The odds of that upset are slim. The 13th District is one of Wisconsin’s reddest. An April survey by Public Policy Polling showed her trailing “Fitz,” as he’s known, by 14 percentage points. But her recall candidacy has inspired dozens of new progressive candidates around the state to launch their own grassroots-fueled campaigns for the November elections. One political consultant calls it “the Compas effect.”

Compas didn’t tell her husband, Eric, a geography professor at nearby University of Wisconsin-Whitewater, when she filed recall papers against Fitzgerald in November. But he knew plenty well what she was up to by January, when activists led by Compas turned in the 17,000-plus signatures needed to trigger a recall of Fitzgerald. Yet despite her Facebook pledge, Compas says she didn’t leap at the chance to run against Fitzgerald, a 17-year member of the Senate. She called every person she thought had a better chance of beating Fitzgerald, both Democrats and Republicans, pleading with them to run. No one took her up on the offer.

Now that a recall was certain, Compas knew she couldn’t avoid the inevitable any longer, she says. She had to run against Fitzgerald. She filed her candidacy papers on February 28.

A journalism major at the University of Missouri, Compas knew how to listen to people, to ask the right questions. That much was obvious over the two months she spent convincing people to sign petitions to recall Fitzgerald. But after filing her candidacy papers, Compas says, she realized something: “I didn’t know anything at all” about running a campaign—how to fundraise, manage a staff, build a supporters list. So she and some friends drove to Madison and attended a boot camp for first-time candidates and campaign staffers put on by the Wellstone Foundation, named after the late Sen. Paul Wellstone of Minnesota. When Compas returned home to Fort Atkinson a week later, she knew the basics. The rest she’d pick up on the trail. “Lori Compas for Senate” was born.

The state Democratic Party initially dismissed Compas’ do-it-herself campaign. They lent her a pair of offices to use—and nothing else. No money, no manpower. Hers was a truly grassroots effort, staffed by friends and volunteers. The first day of her candidacy, Compas glad-handed some school teachers at a local bowling alley; Fitzgerald, on the other hand, attended a $1,000-a-head fundraiser at a DC lobbying firm.

But Compas has only gained momentum since launching her campaign. She hoped to raise $100,000; state campaign finance reports show she’s raised nearly twice that amount and spent $111,000. The average donation to her campaign is $30. Fitzgerald, meanwhile, has raised $794,0000 and spent $545,000 of that money.

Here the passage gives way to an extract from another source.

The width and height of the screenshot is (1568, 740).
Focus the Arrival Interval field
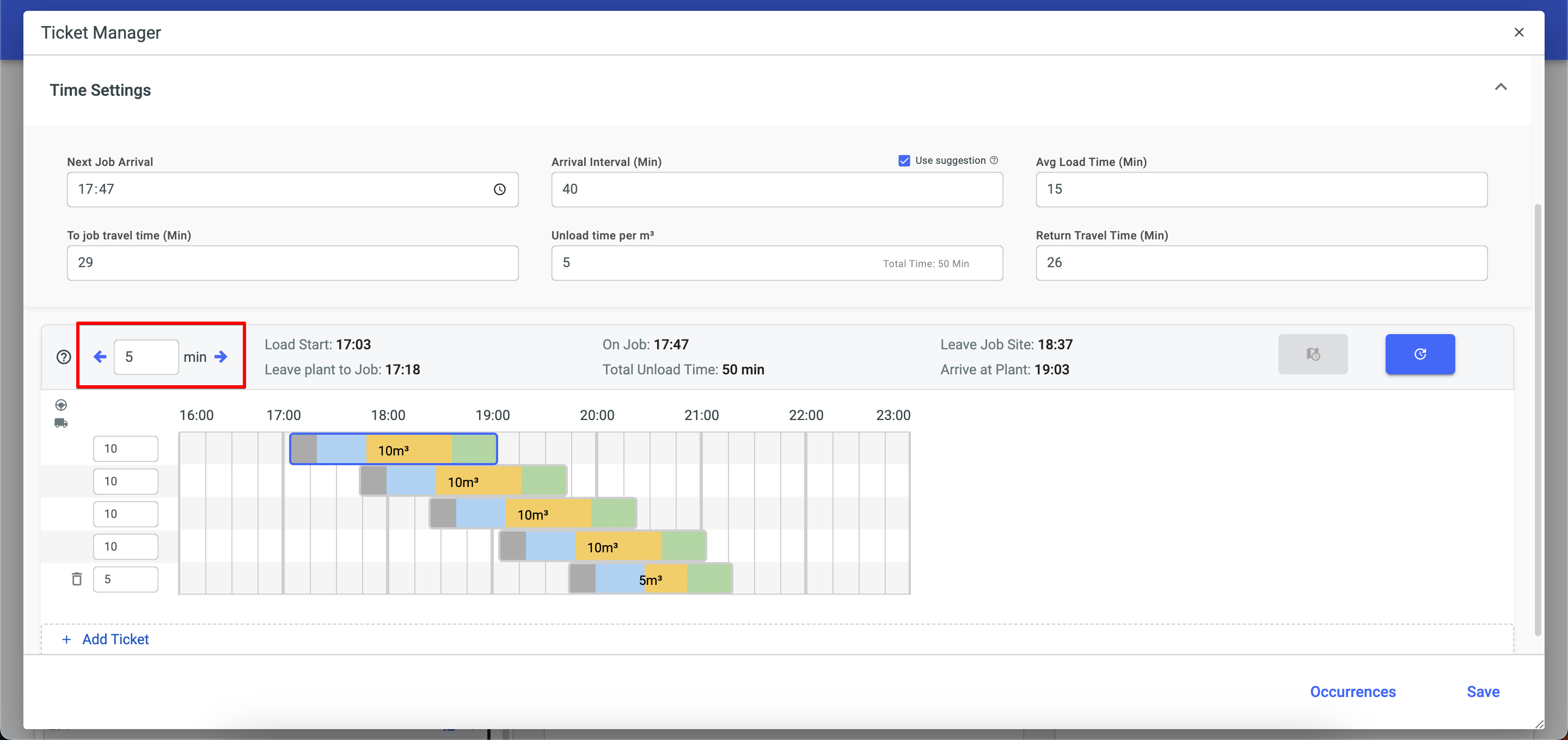pyautogui.click(x=776, y=189)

Fitzgerald ruffled feathers in progressive circles when he said that Compas’ husband was the driving force behind her campaign. “I don’t for one minute believe she is the organizing force behind this whole thing,” he said. Compas called the remark “pretty insulting” but used to it reissue her demand that Fitzgerald agree to debate her. “If he thinks I can’t handle myself, he should come out and face me,” she said at the time.

Last Friday, Compas guided her Pontiac Vibe with a “We Are The 99%” sticker through the quiet town of Juneau, Wisconsin. She wanted to knock on a few final doors. The voters on her list had all voted Republican at some point but had also signed recall petitions. At the houses she visited each person said they’d vote for her on Tuesday. “I expect Fitzgerald’s gonna be on the unemployment line next week,” an older, stubbled man told her.

A half-dozen stops later, Compas dropped me off at my car. She looked comfortable as the insurgent candidate, eager to chat up a few more Juneau residents before the sun set behind the Wisconsin farmland. What if you don’t win Tuesday? I asked. Will you stick with politics if you don’t defeat Fitzgerald?

“I’m not thinking about losing on Tuesday,” she said with a smile. A classic politician’s answer.